→ What the task requires: Restate, word for word, the lines from the opening line of the data through the line containing "Given: Enable the In stock filter", both included, and nothing else.
########
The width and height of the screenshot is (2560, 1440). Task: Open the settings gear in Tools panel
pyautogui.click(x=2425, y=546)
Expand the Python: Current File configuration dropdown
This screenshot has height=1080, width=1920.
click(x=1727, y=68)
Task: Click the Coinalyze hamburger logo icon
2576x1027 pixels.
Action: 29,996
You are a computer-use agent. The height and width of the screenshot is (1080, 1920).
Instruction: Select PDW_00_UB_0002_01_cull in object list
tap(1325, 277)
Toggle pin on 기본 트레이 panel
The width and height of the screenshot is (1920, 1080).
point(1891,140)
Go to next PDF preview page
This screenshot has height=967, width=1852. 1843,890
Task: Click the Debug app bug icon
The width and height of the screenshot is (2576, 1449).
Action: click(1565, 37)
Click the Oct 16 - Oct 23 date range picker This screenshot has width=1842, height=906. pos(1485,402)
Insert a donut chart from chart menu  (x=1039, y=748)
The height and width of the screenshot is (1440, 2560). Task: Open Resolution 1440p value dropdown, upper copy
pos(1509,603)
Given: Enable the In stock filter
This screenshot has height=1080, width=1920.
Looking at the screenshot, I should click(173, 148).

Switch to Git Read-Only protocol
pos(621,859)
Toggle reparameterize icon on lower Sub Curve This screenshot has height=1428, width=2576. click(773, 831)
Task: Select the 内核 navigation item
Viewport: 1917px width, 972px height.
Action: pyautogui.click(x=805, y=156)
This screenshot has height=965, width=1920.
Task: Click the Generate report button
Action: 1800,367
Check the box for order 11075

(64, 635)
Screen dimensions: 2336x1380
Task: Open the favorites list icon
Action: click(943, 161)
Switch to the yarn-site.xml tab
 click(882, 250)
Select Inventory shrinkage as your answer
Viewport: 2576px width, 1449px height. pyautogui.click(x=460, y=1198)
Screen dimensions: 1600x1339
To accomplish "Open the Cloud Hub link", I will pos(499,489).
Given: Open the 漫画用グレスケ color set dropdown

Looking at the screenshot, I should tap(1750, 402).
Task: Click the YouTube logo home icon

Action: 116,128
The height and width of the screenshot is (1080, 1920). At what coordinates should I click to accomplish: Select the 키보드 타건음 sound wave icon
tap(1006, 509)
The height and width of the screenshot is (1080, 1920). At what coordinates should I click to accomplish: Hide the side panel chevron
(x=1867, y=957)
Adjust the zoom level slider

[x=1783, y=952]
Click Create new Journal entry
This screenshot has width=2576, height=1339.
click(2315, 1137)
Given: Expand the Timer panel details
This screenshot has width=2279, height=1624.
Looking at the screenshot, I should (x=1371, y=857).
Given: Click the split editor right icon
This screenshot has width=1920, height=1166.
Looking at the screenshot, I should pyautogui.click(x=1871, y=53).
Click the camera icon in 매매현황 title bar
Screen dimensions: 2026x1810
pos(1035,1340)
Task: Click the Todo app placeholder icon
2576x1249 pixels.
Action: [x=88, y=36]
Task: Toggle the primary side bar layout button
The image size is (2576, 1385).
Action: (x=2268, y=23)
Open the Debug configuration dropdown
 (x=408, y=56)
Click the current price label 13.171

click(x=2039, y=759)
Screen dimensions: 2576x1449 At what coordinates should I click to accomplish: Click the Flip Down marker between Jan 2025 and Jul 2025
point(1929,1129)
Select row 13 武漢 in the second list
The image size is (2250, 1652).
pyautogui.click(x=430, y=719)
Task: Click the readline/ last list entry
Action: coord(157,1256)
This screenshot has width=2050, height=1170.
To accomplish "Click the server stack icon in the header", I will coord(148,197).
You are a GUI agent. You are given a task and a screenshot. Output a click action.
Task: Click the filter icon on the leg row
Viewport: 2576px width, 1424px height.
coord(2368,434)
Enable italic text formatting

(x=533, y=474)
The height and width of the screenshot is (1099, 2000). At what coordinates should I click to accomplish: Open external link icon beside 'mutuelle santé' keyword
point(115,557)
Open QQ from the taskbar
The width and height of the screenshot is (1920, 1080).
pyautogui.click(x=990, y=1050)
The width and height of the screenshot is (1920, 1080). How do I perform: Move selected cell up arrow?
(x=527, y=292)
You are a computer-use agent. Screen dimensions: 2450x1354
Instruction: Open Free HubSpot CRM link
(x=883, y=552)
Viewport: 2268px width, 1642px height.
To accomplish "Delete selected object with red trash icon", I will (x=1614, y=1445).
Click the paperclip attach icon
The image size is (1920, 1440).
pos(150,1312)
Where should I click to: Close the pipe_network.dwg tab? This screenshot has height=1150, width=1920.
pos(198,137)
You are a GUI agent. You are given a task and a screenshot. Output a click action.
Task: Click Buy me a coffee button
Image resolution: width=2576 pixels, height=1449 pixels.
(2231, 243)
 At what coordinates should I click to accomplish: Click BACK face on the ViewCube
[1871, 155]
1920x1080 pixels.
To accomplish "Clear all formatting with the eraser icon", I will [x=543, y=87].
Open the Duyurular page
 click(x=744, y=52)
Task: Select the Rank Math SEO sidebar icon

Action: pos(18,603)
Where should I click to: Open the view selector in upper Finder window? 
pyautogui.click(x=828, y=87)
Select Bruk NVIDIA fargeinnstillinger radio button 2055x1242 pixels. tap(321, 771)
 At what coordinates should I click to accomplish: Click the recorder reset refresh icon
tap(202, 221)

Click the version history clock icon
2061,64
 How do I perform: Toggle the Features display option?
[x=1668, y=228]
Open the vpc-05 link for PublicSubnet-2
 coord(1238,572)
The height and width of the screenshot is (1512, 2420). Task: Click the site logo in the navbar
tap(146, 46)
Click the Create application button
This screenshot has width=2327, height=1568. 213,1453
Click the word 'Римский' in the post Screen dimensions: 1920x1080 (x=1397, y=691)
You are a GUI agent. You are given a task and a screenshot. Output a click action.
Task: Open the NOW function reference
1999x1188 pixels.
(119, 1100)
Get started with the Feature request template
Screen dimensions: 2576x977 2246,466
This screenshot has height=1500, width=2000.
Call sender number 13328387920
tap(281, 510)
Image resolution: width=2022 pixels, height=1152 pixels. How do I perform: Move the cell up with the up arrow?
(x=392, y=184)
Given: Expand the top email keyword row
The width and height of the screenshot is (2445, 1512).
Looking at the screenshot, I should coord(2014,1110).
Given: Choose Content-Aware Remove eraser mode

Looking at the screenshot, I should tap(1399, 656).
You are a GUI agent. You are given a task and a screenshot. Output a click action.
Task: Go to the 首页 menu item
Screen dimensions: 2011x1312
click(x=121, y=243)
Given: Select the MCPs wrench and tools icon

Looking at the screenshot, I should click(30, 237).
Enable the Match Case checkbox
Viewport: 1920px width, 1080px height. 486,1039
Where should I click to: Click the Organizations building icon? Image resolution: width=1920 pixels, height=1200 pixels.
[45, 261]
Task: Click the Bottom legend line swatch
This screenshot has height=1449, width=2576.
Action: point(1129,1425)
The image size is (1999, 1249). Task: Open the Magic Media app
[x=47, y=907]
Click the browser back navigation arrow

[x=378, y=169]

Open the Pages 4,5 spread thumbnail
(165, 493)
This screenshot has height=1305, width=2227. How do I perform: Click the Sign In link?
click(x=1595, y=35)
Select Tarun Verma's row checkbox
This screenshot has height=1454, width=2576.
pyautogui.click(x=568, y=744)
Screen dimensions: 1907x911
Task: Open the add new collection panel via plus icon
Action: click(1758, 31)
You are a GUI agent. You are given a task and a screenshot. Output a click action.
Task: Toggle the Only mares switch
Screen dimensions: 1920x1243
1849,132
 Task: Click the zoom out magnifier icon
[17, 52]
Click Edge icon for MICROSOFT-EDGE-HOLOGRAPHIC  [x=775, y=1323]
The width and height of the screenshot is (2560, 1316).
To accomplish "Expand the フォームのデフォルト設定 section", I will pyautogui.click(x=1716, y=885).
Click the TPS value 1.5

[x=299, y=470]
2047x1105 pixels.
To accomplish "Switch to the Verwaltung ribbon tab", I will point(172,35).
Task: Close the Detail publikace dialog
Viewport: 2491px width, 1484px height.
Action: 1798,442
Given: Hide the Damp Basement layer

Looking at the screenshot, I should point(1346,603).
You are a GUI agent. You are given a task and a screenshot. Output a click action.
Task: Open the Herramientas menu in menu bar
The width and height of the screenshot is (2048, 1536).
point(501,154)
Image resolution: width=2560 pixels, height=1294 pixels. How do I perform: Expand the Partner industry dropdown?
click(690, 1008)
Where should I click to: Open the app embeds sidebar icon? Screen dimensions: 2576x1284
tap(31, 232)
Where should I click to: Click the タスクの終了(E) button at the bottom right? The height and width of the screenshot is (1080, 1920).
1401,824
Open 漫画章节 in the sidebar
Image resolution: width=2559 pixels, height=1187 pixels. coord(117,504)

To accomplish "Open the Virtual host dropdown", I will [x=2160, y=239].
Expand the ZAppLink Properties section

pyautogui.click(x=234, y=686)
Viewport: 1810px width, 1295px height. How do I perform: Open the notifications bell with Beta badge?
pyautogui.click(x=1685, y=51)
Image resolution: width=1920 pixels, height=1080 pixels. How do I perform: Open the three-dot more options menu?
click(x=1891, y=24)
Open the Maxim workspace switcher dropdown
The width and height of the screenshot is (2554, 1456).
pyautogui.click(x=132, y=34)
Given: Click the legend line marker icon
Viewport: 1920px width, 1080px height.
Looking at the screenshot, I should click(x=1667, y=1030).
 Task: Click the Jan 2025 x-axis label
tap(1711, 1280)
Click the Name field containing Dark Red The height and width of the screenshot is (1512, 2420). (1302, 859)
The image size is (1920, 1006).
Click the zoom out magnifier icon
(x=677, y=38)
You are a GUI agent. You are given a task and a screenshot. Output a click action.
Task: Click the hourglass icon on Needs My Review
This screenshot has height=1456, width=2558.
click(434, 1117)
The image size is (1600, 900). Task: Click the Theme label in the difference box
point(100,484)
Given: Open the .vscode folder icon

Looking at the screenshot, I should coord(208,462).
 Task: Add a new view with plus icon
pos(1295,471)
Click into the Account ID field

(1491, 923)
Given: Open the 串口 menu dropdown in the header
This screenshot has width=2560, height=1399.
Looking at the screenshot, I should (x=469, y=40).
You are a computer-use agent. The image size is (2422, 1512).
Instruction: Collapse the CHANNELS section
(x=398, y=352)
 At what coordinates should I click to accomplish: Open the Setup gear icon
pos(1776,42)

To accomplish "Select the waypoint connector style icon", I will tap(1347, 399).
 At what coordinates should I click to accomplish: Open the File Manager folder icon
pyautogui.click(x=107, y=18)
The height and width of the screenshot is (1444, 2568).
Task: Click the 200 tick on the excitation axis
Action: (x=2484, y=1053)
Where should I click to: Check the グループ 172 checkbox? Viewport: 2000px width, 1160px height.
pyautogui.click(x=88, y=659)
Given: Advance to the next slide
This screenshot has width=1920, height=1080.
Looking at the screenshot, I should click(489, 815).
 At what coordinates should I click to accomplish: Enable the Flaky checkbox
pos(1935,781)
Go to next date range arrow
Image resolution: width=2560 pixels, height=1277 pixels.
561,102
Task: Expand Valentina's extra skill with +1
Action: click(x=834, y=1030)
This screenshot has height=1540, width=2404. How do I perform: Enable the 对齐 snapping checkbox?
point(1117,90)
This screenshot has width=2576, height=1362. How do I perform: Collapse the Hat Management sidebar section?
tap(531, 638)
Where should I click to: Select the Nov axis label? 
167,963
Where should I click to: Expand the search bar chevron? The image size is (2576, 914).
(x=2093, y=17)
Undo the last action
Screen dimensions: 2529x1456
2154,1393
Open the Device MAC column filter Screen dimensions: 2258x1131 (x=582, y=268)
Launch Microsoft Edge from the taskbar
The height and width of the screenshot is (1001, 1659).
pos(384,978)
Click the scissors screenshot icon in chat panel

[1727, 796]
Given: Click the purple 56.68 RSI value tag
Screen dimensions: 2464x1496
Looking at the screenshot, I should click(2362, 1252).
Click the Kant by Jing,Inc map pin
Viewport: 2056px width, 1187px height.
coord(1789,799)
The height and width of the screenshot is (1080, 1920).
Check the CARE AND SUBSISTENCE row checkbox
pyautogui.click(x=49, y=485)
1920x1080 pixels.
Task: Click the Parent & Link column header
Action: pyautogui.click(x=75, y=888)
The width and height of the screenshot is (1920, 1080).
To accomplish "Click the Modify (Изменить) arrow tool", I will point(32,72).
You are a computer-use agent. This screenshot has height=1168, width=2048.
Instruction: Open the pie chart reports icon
########
→ The answer:
The width and height of the screenshot is (2560, 1440). Task: Open the settings gear in Tools panel
pyautogui.click(x=2425, y=546)
Expand the Python: Current File configuration dropdown
This screenshot has height=1080, width=1920.
click(x=1727, y=68)
Task: Click the Coinalyze hamburger logo icon
2576x1027 pixels.
Action: 29,996
You are a computer-use agent. The height and width of the screenshot is (1080, 1920).
Instruction: Select PDW_00_UB_0002_01_cull in object list
tap(1325, 277)
Toggle pin on 기본 트레이 panel
The width and height of the screenshot is (1920, 1080).
point(1891,140)
Go to next PDF preview page
This screenshot has height=967, width=1852. 1843,890
Task: Click the Debug app bug icon
The width and height of the screenshot is (2576, 1449).
Action: click(1565, 37)
Click the Oct 16 - Oct 23 date range picker This screenshot has width=1842, height=906. pos(1485,402)
Insert a donut chart from chart menu  (x=1039, y=748)
The height and width of the screenshot is (1440, 2560). Task: Open Resolution 1440p value dropdown, upper copy
pos(1509,603)
Given: Enable the In stock filter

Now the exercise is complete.